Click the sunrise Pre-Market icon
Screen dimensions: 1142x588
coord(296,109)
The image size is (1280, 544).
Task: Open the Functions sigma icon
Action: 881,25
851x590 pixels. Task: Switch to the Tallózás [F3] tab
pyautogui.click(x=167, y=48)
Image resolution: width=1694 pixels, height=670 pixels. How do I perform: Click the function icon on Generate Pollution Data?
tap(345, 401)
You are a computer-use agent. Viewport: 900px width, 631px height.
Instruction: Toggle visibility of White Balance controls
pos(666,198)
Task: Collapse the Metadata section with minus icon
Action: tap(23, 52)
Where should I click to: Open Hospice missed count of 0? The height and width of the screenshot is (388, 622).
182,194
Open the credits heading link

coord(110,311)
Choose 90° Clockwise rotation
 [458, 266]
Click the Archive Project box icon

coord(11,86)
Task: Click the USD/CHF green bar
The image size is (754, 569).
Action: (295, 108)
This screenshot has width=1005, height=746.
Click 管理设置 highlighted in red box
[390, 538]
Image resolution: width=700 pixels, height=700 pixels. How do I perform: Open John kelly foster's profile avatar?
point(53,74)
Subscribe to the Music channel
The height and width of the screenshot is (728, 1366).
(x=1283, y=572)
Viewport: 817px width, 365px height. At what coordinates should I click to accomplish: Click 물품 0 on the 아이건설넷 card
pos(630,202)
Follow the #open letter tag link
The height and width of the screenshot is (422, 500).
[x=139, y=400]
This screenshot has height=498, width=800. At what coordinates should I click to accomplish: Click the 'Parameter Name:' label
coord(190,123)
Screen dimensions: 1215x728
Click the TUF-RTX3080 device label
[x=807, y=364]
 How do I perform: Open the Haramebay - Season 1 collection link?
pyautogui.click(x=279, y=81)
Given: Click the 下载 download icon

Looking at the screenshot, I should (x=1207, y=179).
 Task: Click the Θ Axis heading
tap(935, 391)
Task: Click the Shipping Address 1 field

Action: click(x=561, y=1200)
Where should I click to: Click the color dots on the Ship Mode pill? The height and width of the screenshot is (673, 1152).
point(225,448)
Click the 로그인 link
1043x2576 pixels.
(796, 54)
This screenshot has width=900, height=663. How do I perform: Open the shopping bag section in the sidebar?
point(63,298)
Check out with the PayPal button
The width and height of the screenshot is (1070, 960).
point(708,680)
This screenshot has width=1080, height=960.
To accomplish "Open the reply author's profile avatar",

------------

→ **WHAT YOU HAVE TO DO**:
Set the whole listing down again, unchanged.

→ **RESULT OF THE TASK**:
Click the sunrise Pre-Market icon
Screen dimensions: 1142x588
coord(296,109)
The image size is (1280, 544).
Task: Open the Functions sigma icon
Action: 881,25
851x590 pixels. Task: Switch to the Tallózás [F3] tab
pyautogui.click(x=167, y=48)
Image resolution: width=1694 pixels, height=670 pixels. How do I perform: Click the function icon on Generate Pollution Data?
tap(345, 401)
You are a computer-use agent. Viewport: 900px width, 631px height.
Instruction: Toggle visibility of White Balance controls
pos(666,198)
Task: Collapse the Metadata section with minus icon
Action: tap(23, 52)
Where should I click to: Open Hospice missed count of 0? The height and width of the screenshot is (388, 622).
182,194
Open the credits heading link

coord(110,311)
Choose 90° Clockwise rotation
 [458, 266]
Click the Archive Project box icon

coord(11,86)
Task: Click the USD/CHF green bar
The image size is (754, 569).
Action: (295, 108)
This screenshot has width=1005, height=746.
Click 管理设置 highlighted in red box
[390, 538]
Image resolution: width=700 pixels, height=700 pixels. How do I perform: Open John kelly foster's profile avatar?
point(53,74)
Subscribe to the Music channel
The height and width of the screenshot is (728, 1366).
(x=1283, y=572)
Viewport: 817px width, 365px height. At what coordinates should I click to accomplish: Click 물품 0 on the 아이건설넷 card
pos(630,202)
Follow the #open letter tag link
The height and width of the screenshot is (422, 500).
[x=139, y=400]
This screenshot has height=498, width=800. At what coordinates should I click to accomplish: Click the 'Parameter Name:' label
coord(190,123)
Screen dimensions: 1215x728
Click the TUF-RTX3080 device label
[x=807, y=364]
 How do I perform: Open the Haramebay - Season 1 collection link?
pyautogui.click(x=279, y=81)
Given: Click the 下载 download icon

Looking at the screenshot, I should (x=1207, y=179).
 Task: Click the Θ Axis heading
tap(935, 391)
Task: Click the Shipping Address 1 field

Action: click(x=561, y=1200)
Where should I click to: Click the color dots on the Ship Mode pill? The height and width of the screenshot is (673, 1152).
point(225,448)
Click the 로그인 link
1043x2576 pixels.
(796, 54)
This screenshot has width=900, height=663. How do I perform: Open the shopping bag section in the sidebar?
point(63,298)
Check out with the PayPal button
The width and height of the screenshot is (1070, 960).
point(708,680)
This screenshot has width=1080, height=960.
To accomplish "Open the reply author's profile avatar",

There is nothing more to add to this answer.